Essa história de “a gente só dá valor quando perde” é pura balela. Roteiro enfadonho dos piores contos da carochinha que vêm se desenrolando (ou enrolando) ao longo de diversas narrativas. Mentira descarada que a gente conta pra si e para o outro, para tentar mascarar um desassossego e uma carência nossa. A gente sempre sabe o que quer. Pode jogar nas cartas, búzios, cara ou coroa, uni-duni-tê, que no fim, enquanto a moeda está lá no alto, a carta está prestes a sair da manga e o dedo está pronto para apontar o destino final, a gente inconscientemente deseja que a sorte atue em cima de um único fator comum: nosso desejo.
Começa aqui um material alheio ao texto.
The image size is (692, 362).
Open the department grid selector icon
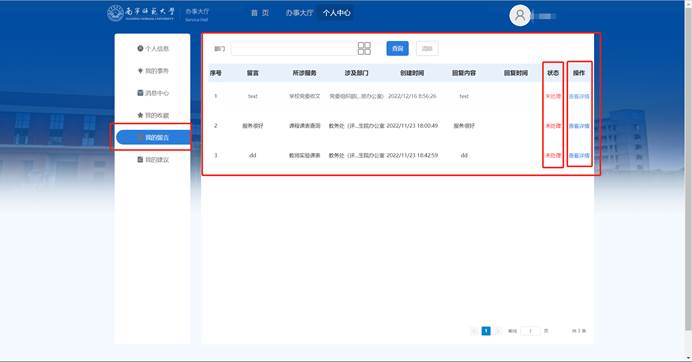(x=364, y=49)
Então sim, a gente sabe o que quer, o que tem e aquilo que possivelmente pode perder. O que acontece é um desafio bobo desses que a gente joga vontades para o universo e espera receber flores de volta na hora do nosso bel prazer. A vida é um círculo tão inconstante quanto a natureza humana. Aquilo que vai, nem sempre volta. E se o bumerangue da vida resolver funcionar, pode não ter mais a mesma cor, a mesma textura, o mesmo sabor daquilo que antes era um amor maduro e suculento recém-colhido do pé.
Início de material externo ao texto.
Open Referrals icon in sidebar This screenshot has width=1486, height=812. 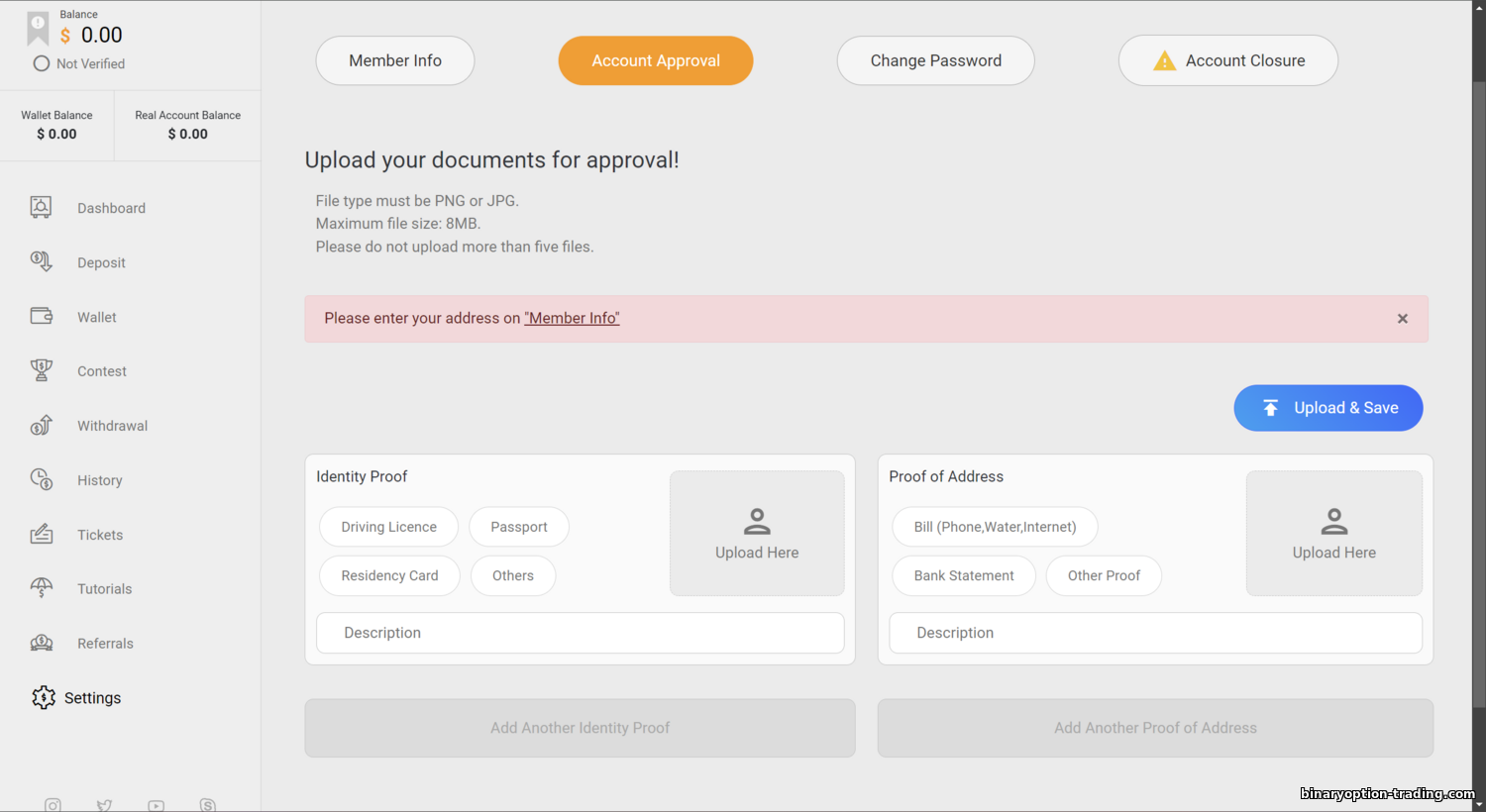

A gente não dá valor quando perde. O danado do ego é que decide fazer pirraça a plenos pulmões quando uma das nossas vontades encontra uma travessia mais agradável para prosseguir. Muitas vezes a única coisa real na história toda é o subconsciente contrariado da gente. Aquilo que se julga interesse, não passa de apego a um punhado de sentimento bagunçado que simplesmente não se encaixa no nosso caminho. Mania feia essa do ser humano de achar que detém pessoas, sentimentos, decisões. Tudo na vida são escolhas. Ser, estar, permanecer, partir, retornar. Livre arbítrio nosso e do outro também. Fica quem encontrou colo, aconchego, paz, morada na vivência do outro. Prossegue quem foi de alguma forma negligenciado, seja pelo descompromisso com a relação e o sentimento do parceiro, seja pela falta de prioridades daquilo que por muito tempo foi tratado como opção. Simples seria se cada um conseguisse lidar com as consequências dos próprios atos sem chorar o ego derramado. Até porque “dar valor” não tem absolutamente nada a ver com lágrimas de crocodilo e ligações arrependidas três dias depois de descobrir que o outro está leve, feliz, sorridente e pasmem, navegando muito bem sem você.
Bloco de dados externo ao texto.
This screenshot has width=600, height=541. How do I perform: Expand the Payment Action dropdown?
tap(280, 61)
O problema do arrependimento é que em grande parte das vezes ele vem com um gosto amargo de incoerência e decepção. Difícil distinguir quando o remorso é legítimo ou apenas uma manifestação do nosso ego dizendo que alguma coisa saiu do nosso controle. Em grande parte das vezes, é essa dificuldade de aceitação da perda que gera sofrimentos superficiais depois. O fato é que ocorreu um descompasso de caminhos e um dos sentimentos acabou avariado. O resultado: partidas. Segundas, terceiras e milésimas chances sempre são bem-vindas quando se conhece a estrada de volta e, claro, quando existe uma trajetória aconchegante para retornar. Contudo, se os capítulos desse livro foram recheados de descaso e indiferença, a perda é inevitável e, acredite, angústia e saudade não serão motivos suficientes para resgatar uma relação naufragada.
Na teoria é tudo muito fácil. Nunca precisei perder o ar para entender a importância vital dele, porque seria diferente com pessoas?! A gente quer, a gente gosta, a gente cuida. Fim. Sem ficar cobiçando a grama do vizinho que, confiem, não é melhor que a nossa. Sem ficar almejando um relacionamento fantasioso, perfeito e surreal. Sem fechar os olhos para a realidade dos sonhos que só fica “magicamente” clara quando deixa de fazer parte da nossa travessia. Cuidar, querer bem e apreciar a presença do outro enquanto ele ainda faz parte da nossa andança. Antes e depois de tudo: saber o que quer. Ter certeza do caminho, da escolha, do que se espera de um relacionamento pra saber quando encontrar, ou melhor ainda, para ter certeza daquilo que pode ser perdido. Aprender a valorizar cada indício de reciprocidade daquele que a gente escolheu para dividir um pedacinho da nossa vida é motivo suficiente para que, em caso de desvio de rota, ele saiba para onde voltar.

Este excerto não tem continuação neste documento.